- Your goal
All lines of the entries with "body" in them must be listed.

(Stored data)
=== Begin Enclosure ===

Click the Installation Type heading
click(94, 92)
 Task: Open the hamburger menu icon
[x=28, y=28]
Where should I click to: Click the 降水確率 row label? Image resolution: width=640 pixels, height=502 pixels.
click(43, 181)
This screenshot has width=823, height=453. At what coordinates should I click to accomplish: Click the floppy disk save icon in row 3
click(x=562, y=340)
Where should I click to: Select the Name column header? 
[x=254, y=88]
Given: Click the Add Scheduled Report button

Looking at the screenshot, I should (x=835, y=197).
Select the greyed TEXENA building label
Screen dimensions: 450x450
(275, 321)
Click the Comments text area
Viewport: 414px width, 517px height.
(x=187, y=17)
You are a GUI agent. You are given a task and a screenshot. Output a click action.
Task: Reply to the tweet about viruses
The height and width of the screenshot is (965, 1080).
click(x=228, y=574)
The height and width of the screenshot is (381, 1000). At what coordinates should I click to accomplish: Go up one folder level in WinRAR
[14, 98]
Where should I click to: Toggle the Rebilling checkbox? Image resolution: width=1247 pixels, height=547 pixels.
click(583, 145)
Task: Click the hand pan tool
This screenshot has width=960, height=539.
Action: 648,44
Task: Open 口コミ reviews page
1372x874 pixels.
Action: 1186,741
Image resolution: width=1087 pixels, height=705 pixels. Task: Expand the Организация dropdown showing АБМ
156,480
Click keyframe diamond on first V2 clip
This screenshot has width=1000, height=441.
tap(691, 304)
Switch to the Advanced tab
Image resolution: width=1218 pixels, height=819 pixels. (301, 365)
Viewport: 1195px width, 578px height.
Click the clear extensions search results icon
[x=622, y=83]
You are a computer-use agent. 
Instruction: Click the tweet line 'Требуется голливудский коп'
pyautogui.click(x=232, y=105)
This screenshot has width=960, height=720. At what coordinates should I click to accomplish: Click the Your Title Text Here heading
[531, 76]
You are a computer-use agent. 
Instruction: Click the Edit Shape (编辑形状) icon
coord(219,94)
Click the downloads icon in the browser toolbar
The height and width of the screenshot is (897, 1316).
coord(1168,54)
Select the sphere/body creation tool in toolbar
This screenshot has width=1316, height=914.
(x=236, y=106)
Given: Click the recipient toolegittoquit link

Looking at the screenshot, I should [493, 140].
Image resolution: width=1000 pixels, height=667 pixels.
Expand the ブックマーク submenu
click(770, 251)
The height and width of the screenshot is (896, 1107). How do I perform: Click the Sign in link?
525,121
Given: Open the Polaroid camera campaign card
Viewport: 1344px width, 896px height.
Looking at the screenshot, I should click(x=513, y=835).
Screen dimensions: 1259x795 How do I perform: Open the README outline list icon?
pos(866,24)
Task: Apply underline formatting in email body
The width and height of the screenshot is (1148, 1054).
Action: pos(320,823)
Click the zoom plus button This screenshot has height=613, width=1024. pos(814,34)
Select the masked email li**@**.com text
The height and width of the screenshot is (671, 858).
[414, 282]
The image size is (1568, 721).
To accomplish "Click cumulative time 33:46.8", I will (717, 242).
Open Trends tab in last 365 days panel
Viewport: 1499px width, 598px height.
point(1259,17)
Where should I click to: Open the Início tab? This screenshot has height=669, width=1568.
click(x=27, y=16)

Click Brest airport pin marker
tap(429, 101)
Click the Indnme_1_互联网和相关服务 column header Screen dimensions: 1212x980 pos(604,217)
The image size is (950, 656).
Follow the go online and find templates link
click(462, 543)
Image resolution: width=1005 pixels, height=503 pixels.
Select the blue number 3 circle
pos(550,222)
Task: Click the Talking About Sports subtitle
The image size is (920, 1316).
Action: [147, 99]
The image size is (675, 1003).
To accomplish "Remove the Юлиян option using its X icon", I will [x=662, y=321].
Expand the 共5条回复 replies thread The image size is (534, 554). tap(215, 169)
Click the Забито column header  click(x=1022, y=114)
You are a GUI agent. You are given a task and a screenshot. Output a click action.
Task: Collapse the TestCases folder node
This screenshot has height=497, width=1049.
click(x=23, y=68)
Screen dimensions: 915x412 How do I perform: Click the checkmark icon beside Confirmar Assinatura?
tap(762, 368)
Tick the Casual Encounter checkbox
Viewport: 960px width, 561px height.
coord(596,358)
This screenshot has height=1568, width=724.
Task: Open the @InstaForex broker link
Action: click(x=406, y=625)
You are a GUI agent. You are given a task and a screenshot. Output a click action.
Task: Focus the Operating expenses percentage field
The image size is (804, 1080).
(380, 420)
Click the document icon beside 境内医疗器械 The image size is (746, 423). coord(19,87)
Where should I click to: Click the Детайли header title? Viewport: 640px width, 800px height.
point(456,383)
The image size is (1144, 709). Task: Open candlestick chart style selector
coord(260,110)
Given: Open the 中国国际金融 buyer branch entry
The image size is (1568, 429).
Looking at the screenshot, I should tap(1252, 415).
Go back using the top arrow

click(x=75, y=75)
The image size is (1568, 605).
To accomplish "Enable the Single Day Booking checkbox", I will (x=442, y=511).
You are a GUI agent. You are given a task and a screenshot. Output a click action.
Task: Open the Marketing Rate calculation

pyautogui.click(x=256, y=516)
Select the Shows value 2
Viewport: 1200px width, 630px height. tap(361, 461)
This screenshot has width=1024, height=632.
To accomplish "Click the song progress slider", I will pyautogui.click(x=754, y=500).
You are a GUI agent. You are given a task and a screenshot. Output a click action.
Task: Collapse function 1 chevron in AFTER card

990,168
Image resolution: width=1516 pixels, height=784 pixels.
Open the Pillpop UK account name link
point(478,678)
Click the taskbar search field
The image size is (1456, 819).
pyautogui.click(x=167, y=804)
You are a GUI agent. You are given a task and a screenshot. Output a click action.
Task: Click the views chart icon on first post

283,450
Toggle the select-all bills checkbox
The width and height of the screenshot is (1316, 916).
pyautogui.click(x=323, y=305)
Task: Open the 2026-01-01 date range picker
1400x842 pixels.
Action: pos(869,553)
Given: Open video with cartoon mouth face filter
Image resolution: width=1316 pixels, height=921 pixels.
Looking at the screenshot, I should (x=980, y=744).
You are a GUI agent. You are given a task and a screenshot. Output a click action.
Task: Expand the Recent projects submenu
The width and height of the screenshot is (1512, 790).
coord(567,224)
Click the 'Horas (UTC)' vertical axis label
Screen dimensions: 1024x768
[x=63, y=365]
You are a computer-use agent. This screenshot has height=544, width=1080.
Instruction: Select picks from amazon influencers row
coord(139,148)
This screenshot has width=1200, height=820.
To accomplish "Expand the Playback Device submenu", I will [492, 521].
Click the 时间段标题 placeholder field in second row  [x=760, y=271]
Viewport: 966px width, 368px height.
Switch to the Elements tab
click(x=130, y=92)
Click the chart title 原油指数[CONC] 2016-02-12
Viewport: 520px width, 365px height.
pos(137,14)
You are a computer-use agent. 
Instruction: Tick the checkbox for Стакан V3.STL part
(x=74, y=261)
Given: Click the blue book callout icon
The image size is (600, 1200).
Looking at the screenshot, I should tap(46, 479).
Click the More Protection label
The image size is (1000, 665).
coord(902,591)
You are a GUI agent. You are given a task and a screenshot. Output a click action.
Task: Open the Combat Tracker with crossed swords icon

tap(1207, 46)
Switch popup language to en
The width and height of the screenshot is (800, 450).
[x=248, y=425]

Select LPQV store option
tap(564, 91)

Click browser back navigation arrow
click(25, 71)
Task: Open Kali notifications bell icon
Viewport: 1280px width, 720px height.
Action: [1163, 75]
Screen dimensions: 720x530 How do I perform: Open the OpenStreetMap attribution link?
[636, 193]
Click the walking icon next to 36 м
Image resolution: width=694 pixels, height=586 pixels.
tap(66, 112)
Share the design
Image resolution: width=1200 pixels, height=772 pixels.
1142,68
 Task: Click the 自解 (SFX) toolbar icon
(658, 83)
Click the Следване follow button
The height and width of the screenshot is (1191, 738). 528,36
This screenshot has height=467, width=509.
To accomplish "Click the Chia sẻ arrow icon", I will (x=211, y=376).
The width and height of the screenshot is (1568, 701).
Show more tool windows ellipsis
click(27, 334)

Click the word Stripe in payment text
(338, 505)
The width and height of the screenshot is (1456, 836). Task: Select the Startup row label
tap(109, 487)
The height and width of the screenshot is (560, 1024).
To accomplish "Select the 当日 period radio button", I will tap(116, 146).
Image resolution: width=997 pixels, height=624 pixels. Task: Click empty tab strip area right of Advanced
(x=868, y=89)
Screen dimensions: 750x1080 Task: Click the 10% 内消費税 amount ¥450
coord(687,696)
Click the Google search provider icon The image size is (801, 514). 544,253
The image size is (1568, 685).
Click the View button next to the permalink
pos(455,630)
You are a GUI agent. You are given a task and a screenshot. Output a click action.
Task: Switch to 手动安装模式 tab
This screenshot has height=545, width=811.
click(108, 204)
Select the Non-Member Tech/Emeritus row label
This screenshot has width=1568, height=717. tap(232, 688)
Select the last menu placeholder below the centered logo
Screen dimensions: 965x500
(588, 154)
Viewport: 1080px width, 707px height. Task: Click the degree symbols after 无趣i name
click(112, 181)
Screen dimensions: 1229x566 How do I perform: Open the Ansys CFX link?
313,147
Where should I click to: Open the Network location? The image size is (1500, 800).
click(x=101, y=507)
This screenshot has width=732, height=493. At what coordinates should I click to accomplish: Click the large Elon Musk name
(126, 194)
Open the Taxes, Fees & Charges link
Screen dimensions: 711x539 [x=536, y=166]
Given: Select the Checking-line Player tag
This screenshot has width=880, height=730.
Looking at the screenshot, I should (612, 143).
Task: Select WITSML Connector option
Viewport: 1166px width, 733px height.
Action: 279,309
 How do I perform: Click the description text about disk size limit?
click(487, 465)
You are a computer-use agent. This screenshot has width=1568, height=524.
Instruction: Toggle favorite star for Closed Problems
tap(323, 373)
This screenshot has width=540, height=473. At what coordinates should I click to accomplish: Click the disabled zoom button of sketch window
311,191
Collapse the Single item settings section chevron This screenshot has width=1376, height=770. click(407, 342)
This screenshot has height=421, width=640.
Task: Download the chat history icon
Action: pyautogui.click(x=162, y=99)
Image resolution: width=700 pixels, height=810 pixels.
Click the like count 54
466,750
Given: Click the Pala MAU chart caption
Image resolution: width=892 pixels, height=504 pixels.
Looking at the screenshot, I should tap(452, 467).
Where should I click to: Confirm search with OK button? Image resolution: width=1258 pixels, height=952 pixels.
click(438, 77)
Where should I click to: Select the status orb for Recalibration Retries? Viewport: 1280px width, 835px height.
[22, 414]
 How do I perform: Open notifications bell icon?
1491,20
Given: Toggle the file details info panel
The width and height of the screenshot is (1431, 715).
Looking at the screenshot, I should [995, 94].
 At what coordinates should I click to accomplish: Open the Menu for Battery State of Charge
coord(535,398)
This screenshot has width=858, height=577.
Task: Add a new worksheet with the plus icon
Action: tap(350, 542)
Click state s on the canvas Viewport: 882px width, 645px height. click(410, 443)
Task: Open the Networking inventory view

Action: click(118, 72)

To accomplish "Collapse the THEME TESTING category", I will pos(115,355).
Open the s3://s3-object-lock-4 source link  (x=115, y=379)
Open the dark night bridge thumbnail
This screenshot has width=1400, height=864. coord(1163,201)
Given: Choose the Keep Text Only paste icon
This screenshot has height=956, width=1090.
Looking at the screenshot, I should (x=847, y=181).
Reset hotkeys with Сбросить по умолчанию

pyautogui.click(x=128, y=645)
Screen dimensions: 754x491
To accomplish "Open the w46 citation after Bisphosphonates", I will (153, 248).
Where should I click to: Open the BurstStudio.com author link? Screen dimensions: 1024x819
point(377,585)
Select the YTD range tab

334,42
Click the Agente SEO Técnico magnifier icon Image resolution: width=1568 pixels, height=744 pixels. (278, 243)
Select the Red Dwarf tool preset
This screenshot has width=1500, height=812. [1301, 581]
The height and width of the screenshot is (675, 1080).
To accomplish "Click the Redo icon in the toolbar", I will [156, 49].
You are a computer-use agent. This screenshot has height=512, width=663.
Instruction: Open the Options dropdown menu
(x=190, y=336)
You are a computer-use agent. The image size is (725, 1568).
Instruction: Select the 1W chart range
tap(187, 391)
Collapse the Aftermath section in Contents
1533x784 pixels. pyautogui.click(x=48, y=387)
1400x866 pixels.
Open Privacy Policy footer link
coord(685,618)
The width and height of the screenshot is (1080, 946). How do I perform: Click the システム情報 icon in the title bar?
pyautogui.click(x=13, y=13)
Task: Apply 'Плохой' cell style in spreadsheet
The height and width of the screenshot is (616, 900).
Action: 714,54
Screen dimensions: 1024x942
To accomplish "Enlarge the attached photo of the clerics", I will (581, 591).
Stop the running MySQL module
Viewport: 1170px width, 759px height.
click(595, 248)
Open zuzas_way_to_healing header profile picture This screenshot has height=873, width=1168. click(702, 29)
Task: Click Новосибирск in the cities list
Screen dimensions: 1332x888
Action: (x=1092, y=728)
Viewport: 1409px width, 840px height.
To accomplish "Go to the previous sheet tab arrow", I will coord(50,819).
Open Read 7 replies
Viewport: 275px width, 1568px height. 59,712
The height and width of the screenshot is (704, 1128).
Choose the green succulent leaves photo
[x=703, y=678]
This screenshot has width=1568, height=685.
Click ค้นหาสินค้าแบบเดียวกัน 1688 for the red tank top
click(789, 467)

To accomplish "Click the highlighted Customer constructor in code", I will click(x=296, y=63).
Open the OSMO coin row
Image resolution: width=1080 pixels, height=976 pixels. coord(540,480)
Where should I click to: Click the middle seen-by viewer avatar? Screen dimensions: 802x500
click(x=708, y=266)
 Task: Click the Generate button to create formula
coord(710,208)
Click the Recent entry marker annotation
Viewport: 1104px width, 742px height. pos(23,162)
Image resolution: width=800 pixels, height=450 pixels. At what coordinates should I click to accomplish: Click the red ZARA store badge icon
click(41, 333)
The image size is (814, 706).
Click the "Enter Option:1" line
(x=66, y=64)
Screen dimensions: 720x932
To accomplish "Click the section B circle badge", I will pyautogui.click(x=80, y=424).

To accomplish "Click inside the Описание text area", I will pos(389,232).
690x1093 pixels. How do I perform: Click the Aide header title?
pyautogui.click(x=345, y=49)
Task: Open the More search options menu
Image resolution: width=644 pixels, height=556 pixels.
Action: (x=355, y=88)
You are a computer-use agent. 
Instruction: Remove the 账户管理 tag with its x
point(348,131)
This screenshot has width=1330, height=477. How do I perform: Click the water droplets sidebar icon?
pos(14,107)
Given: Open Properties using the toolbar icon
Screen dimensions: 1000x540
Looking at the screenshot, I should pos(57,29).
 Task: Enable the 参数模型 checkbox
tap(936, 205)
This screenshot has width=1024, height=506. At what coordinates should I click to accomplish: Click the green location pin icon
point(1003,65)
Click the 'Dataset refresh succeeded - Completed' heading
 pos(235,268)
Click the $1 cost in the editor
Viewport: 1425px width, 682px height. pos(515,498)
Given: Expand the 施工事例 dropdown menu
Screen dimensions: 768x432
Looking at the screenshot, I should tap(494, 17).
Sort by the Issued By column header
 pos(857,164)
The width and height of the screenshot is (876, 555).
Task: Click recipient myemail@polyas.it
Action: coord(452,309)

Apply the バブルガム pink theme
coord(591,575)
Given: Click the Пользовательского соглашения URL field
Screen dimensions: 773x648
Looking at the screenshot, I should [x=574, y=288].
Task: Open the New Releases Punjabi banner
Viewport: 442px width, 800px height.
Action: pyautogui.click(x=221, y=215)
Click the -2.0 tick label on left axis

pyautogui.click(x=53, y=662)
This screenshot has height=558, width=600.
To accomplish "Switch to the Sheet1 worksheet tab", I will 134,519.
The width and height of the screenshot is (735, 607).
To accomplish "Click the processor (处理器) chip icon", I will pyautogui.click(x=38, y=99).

=== End Enclosure ===

- Solved problem
Select the sphere/body creation tool in toolbar
Task: Apply underline formatting in email body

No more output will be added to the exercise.